Another instance of the misfortunes of the trumpeter is related by Leo Miller[53] as he heard it among the Maquritari Indians who live on the headwaters of the Orinoco:

In the very beginning of things a trumpeter and a curassow [a near cousin of the guan] decided upon a matrimonial alliance, but domestic troubles soon broke out, and there was no possibility of a reconciliation; it was thereupon decided to lay the case before the gods who live on the summit of Mount Duida. The wise gods ordered them to fight it out. In the course of the combat that followed the curassow pushed the trumpeter into the fire, burning off the feathers of the latter’s tail. The trumpeter promptly retaliated by pushing her mate into the fire, singeing his crest. Thereupon the gods decided that they should remain in this humiliating plight for the rest of their days, and so ... the curassow wears a curled crest and the trumpeter has a very short tail.

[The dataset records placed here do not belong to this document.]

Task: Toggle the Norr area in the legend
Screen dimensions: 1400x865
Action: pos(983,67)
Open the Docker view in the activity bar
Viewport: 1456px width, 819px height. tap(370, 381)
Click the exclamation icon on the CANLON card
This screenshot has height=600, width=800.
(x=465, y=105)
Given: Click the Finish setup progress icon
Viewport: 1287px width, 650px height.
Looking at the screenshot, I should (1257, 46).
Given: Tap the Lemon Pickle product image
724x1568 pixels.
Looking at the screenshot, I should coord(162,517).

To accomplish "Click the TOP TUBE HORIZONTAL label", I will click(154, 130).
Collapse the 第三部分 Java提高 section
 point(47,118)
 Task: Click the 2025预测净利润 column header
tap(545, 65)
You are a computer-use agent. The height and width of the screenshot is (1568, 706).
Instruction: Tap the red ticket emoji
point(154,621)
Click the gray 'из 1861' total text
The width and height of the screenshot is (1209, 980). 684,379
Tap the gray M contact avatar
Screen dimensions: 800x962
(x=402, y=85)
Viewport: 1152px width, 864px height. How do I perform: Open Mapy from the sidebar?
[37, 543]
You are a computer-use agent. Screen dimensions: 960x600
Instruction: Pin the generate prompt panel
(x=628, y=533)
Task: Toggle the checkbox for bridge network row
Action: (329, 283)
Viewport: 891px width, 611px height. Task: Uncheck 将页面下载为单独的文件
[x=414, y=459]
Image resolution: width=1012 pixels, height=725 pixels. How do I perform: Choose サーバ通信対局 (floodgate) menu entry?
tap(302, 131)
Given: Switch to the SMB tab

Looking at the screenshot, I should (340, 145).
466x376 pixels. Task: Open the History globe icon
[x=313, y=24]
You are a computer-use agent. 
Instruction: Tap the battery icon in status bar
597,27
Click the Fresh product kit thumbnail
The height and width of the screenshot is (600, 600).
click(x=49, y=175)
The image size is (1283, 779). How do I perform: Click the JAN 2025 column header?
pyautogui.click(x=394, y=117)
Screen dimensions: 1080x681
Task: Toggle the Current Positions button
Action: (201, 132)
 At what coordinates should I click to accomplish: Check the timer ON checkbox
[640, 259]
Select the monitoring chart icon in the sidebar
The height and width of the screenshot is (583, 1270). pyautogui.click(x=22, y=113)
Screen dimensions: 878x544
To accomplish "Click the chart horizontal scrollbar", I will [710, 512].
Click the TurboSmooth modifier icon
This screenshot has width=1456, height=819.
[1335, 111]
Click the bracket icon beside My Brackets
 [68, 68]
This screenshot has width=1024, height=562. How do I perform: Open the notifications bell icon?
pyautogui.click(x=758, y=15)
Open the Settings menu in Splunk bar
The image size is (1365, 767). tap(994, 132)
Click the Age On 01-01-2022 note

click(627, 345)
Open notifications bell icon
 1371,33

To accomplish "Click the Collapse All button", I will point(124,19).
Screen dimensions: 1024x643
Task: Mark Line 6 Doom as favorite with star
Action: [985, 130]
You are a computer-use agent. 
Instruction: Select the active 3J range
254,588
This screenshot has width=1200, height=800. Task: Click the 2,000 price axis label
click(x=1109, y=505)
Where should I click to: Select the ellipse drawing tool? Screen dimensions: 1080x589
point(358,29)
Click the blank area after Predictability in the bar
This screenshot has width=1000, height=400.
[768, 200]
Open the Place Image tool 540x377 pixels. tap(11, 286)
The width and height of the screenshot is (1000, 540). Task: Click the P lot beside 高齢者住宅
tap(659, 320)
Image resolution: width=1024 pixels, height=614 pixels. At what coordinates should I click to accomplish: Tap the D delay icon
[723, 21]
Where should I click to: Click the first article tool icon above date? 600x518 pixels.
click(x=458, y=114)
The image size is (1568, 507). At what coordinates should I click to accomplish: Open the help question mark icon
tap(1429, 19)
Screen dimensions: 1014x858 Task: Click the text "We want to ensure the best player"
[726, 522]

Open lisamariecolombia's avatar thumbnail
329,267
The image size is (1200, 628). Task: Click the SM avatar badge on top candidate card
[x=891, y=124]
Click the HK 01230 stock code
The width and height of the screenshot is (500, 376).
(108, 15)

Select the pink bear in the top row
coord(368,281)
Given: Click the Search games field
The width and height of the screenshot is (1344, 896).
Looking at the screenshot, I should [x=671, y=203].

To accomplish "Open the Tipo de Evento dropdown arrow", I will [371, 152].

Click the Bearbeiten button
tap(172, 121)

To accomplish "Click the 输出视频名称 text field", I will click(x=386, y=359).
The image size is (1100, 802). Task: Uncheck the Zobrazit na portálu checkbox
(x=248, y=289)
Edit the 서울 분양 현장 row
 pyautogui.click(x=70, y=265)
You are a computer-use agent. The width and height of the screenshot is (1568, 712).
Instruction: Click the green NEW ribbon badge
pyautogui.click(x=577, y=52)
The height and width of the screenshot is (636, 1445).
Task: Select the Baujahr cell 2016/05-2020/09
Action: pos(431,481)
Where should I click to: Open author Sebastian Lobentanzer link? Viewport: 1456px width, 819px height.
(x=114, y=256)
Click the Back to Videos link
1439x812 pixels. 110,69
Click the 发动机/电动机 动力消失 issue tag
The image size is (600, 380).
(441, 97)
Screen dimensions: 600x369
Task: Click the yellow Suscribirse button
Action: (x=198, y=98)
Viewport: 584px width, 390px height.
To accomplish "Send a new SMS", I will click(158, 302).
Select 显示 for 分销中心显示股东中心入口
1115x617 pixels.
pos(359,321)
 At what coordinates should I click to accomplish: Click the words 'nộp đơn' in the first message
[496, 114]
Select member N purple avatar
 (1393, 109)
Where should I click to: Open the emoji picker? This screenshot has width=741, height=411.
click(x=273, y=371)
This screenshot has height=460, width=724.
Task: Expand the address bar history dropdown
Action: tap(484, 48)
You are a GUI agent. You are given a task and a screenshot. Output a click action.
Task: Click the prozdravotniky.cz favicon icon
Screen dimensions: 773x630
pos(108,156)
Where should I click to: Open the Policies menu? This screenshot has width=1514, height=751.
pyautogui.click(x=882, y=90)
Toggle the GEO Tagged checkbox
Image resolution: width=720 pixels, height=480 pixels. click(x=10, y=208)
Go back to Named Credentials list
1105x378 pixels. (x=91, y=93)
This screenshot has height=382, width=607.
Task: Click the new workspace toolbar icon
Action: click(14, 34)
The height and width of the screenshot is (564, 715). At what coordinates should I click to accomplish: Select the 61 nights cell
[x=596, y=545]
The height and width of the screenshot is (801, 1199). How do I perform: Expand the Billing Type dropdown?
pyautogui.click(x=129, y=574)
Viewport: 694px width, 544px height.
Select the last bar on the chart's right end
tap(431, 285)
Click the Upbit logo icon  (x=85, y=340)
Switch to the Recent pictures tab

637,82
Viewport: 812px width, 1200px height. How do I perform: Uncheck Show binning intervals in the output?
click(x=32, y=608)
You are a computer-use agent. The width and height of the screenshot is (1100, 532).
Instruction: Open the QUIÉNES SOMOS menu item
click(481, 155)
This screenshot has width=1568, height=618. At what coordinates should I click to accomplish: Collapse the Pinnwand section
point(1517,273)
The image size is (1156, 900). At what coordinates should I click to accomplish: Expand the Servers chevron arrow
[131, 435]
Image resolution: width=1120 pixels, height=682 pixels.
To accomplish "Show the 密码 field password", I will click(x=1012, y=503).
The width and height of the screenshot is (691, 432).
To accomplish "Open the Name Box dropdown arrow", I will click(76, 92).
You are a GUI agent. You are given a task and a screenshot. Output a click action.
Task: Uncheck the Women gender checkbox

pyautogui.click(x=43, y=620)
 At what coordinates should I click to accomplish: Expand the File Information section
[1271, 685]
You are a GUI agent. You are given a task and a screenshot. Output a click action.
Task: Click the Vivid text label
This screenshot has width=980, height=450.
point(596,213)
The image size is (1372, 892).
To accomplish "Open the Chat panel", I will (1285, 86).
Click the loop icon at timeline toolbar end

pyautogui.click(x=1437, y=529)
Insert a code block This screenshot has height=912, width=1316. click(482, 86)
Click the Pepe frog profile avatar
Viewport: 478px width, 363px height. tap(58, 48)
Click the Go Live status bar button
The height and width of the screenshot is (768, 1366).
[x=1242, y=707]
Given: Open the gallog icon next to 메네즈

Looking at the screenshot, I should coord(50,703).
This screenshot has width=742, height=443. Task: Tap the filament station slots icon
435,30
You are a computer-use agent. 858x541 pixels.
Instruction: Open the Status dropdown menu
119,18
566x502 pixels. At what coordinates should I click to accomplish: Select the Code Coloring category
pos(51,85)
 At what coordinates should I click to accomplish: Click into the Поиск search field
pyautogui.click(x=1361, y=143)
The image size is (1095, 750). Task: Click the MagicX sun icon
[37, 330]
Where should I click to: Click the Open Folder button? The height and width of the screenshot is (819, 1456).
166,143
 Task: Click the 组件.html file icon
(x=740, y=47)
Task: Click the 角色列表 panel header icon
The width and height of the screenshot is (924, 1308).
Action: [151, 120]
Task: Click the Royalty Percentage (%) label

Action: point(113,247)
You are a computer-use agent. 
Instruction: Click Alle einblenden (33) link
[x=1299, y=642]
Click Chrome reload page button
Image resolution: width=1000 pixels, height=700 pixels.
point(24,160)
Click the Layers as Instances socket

I am tempted, in spite of my intention to stop here, to annex an elaborate and somewhat amusing creation-myth of the Yocut Indians of southern California, because it is both appropriate and picturesque. It is thus set down by Powers:[19]

Once there was a time when there was nothing in the world but water. About the place where Tulare Lake now is, there was a pole standing far up out of the water, and on this pole, perched a hawk and a crow ... for many ages. At length they wearied of the lonesomeness, and they created the birds which prey on fish, such as the kingfisher, eagle, pelican, and others. Among them was a very small duck, which dived down to the bottom of the water, picked its beak full of mud, came up, died, and lay floating on the water. The hawk and crow then fell to work and gathered from the duck’s beak the earth which it had brought up, and commenced making the mountains. They began at the place now known as Ta-hi-cha-pa Pass, and the hawk made the east range, while the crow made the west one. Little by little, as they dropped in the earth, the great mountains grew athwart the face of the waters pushing north. It was a work of many years, but finally they met at Mt. Shasta, and their labors were ended.

But behold, when they compared their mountains it was found that the crow’s was a great deal the larger. Then the hawk said to the crow. “How did this happen, you rascal? I warrant you have been stealing the earth from my bill, and that is why your mountains are the biggest.” It was a fact, and the crow laughed in his claws. Then the hawk went and got some Indian tobacco and chewed it and it made him exceedingly wise. So he took hold of the mountains and turned them around in a circle, putting his range in place of the crow’s; and that is why the Sierra Nevada is larger than the Coast Range.